Although the District of Columbia declined to appeal, the federal government asked the Supreme Court of the United States to intervene on January 17, 1972. However, the Supreme Court declined to take the case on March 27, 1972, leaving the court of appeals' ruling intact.

The Supreme Court's decision in D.C. Federation of Civic Associations v. Volpe, 459 F.2d 1231 (D.C. Cir.), supp. op., 459 F.2d 1263 (D.C. Cir. 1971), cert. den'd, 405 U.S. 1030 (1972), was a notorious one. Chief Justice Warren E. Burger filed a concurring opinion in which he supported the court's denial of certiorari. Burger noted that Congress had mooted previous court rulings regarding the Three Sisters Bridge.
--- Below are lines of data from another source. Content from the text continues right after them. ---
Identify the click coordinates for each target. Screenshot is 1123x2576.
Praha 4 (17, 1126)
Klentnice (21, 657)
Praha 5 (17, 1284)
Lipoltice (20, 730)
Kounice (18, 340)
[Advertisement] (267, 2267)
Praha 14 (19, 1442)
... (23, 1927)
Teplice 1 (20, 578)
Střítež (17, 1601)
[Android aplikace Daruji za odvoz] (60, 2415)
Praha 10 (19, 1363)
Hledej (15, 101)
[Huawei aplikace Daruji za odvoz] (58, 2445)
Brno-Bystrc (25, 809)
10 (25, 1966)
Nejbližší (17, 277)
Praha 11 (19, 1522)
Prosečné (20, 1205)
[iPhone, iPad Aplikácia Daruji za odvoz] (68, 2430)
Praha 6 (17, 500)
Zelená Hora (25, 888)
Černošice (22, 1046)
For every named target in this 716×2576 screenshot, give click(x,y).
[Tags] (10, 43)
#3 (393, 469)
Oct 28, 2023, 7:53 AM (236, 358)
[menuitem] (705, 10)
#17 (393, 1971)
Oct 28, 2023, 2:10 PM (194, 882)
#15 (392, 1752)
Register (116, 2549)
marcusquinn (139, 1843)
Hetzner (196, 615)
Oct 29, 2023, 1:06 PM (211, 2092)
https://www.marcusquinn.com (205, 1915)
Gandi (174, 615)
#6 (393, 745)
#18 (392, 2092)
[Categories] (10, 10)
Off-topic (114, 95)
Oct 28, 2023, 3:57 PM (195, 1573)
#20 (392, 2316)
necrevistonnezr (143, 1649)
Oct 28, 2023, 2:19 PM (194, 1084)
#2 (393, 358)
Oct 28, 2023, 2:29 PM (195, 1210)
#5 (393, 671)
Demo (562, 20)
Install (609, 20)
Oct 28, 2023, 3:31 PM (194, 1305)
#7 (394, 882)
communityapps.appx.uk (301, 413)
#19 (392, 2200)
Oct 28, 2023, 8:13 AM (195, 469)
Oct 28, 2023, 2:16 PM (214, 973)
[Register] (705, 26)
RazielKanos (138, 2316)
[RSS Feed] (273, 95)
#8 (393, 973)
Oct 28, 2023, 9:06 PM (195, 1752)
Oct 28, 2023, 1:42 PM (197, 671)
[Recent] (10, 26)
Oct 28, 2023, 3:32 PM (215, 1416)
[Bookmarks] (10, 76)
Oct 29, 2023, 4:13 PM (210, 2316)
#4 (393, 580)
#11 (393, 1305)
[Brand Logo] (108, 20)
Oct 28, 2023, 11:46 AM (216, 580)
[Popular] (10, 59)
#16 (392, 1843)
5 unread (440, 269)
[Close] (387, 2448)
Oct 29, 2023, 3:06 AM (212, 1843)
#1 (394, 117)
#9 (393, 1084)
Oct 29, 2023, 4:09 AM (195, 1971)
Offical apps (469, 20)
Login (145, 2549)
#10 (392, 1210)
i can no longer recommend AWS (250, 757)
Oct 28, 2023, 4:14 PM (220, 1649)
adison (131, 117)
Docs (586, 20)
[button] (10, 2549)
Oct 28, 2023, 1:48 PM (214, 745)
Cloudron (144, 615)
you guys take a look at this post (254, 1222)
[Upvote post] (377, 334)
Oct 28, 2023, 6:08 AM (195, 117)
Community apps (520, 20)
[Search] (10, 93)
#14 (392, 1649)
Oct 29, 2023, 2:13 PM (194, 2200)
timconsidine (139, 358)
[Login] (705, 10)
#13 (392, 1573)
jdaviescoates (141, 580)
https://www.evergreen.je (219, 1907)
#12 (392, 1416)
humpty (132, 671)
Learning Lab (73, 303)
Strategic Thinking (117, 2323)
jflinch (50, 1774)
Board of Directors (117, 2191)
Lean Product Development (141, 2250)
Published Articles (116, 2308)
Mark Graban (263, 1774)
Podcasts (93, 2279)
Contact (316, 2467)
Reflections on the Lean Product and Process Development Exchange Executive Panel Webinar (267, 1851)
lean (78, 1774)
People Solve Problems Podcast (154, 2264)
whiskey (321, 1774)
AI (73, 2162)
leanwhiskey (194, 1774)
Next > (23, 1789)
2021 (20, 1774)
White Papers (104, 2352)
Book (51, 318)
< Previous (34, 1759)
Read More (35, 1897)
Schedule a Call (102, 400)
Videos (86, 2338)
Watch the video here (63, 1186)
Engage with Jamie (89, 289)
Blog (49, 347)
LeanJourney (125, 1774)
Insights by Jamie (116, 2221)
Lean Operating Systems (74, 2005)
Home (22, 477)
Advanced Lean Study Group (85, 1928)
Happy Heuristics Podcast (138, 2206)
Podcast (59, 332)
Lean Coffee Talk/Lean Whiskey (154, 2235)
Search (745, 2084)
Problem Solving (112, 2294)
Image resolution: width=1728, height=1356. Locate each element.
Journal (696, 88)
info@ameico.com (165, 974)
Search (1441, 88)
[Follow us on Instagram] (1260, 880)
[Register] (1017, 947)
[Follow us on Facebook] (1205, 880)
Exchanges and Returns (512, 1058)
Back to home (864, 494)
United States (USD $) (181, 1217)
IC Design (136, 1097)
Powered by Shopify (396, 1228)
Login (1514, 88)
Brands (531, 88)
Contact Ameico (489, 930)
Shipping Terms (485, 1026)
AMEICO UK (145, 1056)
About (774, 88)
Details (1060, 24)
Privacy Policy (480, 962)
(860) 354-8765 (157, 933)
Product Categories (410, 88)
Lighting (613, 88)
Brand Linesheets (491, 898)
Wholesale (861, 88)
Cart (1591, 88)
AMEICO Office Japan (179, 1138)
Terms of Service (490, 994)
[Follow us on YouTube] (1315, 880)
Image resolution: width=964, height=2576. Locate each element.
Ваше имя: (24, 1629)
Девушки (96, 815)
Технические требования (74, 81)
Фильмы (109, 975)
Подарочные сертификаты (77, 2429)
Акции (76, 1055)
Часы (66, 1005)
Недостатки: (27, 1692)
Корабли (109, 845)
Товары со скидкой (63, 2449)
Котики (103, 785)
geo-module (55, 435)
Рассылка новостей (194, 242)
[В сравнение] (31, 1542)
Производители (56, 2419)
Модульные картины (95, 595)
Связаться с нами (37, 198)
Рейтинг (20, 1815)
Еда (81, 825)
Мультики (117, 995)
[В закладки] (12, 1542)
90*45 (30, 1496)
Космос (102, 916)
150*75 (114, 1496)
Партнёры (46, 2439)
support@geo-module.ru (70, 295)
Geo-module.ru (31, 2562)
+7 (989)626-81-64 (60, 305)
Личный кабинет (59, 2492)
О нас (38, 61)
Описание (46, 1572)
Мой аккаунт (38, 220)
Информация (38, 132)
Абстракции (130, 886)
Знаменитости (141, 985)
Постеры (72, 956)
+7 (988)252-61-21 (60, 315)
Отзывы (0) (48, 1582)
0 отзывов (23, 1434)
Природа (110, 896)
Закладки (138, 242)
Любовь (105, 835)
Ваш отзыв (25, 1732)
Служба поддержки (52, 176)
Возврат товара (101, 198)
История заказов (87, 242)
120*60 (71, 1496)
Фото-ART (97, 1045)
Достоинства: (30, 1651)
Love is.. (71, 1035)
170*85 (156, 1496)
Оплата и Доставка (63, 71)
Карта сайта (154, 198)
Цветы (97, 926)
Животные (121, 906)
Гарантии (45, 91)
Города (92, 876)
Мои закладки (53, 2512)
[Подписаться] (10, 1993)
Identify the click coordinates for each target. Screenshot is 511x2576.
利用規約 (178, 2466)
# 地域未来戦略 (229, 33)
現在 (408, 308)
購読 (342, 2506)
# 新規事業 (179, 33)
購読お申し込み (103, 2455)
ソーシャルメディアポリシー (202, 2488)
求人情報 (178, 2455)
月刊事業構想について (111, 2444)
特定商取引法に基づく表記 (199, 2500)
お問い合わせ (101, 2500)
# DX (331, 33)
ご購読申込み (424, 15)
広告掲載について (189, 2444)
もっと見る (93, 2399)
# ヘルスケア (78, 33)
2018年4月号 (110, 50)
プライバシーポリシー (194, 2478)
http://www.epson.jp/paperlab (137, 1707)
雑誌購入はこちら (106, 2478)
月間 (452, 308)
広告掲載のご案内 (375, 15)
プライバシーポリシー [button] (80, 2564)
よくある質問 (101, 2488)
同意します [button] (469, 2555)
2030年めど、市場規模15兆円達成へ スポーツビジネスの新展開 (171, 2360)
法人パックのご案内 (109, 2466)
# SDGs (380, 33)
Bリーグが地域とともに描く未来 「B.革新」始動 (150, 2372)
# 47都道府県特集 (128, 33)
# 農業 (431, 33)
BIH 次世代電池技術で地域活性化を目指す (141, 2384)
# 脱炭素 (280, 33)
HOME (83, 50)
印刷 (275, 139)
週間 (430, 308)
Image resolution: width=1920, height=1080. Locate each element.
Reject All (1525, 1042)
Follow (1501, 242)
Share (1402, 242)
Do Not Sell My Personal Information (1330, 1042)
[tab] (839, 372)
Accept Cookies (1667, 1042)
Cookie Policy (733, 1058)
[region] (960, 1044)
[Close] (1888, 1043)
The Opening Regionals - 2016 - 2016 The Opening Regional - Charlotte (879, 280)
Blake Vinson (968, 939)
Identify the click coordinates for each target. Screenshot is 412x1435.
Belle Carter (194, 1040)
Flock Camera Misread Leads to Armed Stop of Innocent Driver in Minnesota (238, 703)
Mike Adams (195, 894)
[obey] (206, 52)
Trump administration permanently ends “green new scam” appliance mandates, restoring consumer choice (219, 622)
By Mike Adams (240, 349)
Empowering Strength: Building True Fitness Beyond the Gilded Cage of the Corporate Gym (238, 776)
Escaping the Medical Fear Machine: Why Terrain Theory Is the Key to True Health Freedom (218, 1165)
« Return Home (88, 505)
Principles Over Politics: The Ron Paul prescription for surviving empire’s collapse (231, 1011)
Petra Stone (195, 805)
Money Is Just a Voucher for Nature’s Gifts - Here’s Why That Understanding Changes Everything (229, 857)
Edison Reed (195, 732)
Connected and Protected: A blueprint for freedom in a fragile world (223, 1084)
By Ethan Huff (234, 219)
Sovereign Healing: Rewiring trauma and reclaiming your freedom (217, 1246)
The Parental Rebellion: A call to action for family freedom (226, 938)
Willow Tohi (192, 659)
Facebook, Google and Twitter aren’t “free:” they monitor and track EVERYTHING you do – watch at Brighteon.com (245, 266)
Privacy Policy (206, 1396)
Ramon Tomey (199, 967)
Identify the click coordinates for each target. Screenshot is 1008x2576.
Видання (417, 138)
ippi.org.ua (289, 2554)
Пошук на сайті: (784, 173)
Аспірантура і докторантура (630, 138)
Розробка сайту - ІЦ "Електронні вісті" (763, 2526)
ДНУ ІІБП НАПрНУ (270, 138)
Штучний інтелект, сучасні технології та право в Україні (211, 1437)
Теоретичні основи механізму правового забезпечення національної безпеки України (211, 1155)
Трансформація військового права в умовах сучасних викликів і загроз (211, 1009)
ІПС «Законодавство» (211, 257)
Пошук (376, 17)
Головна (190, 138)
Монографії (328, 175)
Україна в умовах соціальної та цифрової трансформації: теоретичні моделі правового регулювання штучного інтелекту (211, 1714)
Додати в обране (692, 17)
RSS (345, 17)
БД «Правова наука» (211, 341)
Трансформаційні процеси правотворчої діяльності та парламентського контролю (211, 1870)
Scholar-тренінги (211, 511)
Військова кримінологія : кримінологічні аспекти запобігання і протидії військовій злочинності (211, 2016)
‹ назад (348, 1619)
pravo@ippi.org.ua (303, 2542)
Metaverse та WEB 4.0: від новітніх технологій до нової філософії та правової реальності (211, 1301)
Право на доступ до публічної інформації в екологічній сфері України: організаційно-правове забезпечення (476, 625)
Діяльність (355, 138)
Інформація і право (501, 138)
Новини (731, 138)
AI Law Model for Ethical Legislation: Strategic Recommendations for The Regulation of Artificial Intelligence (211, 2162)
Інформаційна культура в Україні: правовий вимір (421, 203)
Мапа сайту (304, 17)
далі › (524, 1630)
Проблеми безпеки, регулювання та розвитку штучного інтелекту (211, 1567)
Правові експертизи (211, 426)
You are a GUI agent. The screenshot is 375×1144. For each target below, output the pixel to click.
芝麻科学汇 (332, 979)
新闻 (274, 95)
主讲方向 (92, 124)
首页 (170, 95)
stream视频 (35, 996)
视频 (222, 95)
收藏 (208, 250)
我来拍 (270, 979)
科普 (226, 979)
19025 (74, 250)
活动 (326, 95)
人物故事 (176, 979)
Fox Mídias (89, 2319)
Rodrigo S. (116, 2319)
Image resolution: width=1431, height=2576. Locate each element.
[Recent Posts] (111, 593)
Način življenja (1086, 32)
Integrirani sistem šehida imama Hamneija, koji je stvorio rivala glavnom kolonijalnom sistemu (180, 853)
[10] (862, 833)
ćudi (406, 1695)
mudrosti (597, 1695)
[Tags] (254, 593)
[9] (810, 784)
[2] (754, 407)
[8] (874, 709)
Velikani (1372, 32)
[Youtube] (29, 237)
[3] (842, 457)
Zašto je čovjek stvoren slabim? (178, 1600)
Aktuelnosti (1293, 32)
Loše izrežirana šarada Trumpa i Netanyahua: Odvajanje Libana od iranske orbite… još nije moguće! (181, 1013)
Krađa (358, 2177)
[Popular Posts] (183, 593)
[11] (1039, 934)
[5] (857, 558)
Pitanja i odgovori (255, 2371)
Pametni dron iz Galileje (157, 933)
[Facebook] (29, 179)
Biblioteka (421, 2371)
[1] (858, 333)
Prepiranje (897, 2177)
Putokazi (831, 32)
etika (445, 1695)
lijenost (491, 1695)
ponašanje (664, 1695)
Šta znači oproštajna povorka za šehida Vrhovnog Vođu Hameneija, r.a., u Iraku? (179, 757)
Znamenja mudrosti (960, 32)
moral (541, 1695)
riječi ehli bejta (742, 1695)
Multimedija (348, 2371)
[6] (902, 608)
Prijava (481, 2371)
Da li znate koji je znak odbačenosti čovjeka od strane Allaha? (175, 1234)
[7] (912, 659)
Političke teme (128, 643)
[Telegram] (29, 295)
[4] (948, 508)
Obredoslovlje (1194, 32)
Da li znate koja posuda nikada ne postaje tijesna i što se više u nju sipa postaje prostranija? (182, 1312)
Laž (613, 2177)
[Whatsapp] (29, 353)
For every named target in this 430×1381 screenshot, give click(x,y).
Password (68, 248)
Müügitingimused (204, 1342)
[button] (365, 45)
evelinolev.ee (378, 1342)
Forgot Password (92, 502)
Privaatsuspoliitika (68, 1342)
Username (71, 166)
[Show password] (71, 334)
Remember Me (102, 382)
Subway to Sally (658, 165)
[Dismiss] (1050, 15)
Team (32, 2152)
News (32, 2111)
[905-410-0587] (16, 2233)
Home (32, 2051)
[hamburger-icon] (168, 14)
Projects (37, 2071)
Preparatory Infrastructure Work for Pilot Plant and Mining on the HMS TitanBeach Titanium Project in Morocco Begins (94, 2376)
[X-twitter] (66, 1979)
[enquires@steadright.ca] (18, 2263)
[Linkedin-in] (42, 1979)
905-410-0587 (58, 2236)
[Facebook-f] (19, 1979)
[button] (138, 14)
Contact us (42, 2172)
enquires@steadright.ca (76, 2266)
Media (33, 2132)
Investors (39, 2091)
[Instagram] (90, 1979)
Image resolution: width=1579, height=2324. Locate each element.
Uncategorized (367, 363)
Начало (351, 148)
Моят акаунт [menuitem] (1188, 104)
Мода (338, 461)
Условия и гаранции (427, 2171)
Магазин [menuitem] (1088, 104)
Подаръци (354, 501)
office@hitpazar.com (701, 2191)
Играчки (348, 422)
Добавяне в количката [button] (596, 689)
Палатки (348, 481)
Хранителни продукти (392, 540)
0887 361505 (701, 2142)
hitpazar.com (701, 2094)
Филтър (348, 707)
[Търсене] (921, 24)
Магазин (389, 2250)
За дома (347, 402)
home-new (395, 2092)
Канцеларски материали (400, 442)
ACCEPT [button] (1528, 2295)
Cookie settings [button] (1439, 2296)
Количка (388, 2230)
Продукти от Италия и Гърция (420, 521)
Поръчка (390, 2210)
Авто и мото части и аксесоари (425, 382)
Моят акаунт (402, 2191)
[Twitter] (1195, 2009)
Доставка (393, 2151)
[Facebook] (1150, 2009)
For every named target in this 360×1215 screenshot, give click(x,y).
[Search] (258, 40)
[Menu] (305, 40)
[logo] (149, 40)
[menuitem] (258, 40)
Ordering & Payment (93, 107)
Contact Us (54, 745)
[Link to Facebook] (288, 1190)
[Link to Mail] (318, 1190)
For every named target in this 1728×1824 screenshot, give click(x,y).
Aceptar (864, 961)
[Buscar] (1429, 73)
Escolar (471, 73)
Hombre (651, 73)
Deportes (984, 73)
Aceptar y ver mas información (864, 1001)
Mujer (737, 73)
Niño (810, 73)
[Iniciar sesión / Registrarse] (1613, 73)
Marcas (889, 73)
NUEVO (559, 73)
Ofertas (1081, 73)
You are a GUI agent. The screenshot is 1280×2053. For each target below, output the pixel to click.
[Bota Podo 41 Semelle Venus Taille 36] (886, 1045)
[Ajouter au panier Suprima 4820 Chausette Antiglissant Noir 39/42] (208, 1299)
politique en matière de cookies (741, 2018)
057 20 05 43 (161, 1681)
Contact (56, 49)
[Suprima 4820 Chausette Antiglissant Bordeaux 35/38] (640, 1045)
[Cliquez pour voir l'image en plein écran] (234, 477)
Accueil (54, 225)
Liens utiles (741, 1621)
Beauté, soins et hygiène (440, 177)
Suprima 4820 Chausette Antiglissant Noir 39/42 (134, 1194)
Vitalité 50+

However, he suggested, if Congress wanted to pass legislation removing the bridge from the federal courts' jurisdiction, it was well within its right to do so. Burger's concurrence was widely interpreted as indicating that he was willing to uphold the Nixon-administration supported anti-busing legislation, which removed desegregation busing as a means of ensuring equal education for minorities. Burger quickly amended his concurrence—an extremely rare event—to add the words "in this respect" to the final sentence of his concurrence. He thereby made it clear that he believed Congress should only remove the Three Sisters Bridge from the jurisdiction of the courts, not the busing issue.